For the sake of brevity, I won’t rehash Lee’s underhanded role in Donald Trump’s coup plot. I wrote about it last year. And you’ve all seen the texts to Mark Meadows, I hope.

One would think a guy who spent the post-election period in 2020 trying to find a “legal” way to overturn the election wouldn’t want to revisit the last gory chapter of that episode. But Lee couldn’t help himself after House Speaker Mike Johnson announced on Friday that he would make most of the House’s security footage from January 6 available to the general public.

Why any populist Republican should care about that at this point is unclear, as Tucker Carlson’s staff was given access to the footage many months ago. If there was proof on the tapes that your lying eyes had deceived you, that somehow a bunch of feral MAGA goblins trying to bust their way into the Capitol to disrupt Joe Biden’s victory wasn’t what it appeared to be, one would think Team Tucker would have found it.

But this is what it means to see sinister plots behind every setback: January 6 was a major setback for right-wing populism (and was recognized as such at the time), and so populists have spent the better part of three years trying to find the plot behind it that will at last exculpate them and their movement. Maybe Antifa was behind the riot. Or maybe it was undercover federal agents inciting MAGA voters to violence.
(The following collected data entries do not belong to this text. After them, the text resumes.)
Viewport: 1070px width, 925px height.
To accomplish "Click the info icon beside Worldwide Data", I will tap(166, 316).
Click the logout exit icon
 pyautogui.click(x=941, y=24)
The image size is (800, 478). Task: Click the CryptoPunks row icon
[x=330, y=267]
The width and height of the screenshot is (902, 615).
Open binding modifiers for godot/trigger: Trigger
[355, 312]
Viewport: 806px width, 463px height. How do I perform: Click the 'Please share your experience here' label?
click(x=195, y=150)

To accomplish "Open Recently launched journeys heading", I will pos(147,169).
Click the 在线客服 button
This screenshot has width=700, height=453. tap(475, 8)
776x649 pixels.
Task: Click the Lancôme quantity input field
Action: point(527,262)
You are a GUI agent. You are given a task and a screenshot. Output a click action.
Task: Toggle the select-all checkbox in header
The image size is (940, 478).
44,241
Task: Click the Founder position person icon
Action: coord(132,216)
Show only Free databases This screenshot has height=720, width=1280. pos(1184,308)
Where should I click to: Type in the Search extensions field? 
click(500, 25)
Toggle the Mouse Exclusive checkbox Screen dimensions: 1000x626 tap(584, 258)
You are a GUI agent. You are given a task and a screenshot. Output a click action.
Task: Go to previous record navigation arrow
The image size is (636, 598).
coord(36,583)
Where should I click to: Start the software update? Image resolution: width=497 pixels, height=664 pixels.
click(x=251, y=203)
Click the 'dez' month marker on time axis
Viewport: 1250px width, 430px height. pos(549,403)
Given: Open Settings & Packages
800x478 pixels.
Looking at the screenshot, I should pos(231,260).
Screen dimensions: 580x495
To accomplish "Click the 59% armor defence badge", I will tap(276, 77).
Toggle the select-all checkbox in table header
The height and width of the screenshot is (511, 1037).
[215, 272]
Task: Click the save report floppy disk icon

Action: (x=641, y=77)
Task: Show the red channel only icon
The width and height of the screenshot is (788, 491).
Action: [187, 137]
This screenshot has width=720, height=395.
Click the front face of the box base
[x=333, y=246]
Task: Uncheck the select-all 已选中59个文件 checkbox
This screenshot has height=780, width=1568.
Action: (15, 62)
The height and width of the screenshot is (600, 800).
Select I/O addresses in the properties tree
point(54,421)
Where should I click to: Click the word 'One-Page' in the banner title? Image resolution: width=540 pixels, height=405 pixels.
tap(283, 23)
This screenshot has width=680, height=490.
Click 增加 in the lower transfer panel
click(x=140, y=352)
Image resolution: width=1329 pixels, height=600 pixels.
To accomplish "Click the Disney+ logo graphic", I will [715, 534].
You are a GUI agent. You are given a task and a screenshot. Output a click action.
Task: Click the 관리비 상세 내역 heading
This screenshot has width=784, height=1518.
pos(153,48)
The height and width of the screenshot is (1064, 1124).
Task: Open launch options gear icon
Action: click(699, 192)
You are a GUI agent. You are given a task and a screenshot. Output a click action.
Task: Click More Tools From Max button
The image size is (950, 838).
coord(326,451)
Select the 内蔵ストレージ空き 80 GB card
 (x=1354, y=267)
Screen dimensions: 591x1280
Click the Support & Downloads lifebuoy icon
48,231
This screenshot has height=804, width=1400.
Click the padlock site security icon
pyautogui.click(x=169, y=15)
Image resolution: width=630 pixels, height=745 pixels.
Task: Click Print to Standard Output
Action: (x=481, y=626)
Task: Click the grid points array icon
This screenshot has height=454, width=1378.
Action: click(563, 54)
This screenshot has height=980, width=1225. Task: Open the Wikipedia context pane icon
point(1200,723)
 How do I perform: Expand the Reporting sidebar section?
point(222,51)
Or maybe there really was no riot at all and the cops were part of it? Or something?

I remember conspiracy theories after 9/11 alleging that the planes that struck the World Trade Center and the Pentagon weren’t actually real. If people could believe that, I suppose they can believe that outnumbered cops judiciously deciding not to confront Trumpist goons after they’d breached the Capitol is “proof” that the videos we’ve all seen of the battle outside … also aren’t real? Or don’t matter? Or that the people chanting “hang Mike Pence” wouldn’t have actually hanged Mike Pence if they’d found him?

The point Lee and his fellow travelers are trying to make, it seems, is that there was less violence than one might assume that day. That January 6 was, er, “fiery but mostly peaceful,” to borrow a term that right-wingers used to mock before now apparently adopting it.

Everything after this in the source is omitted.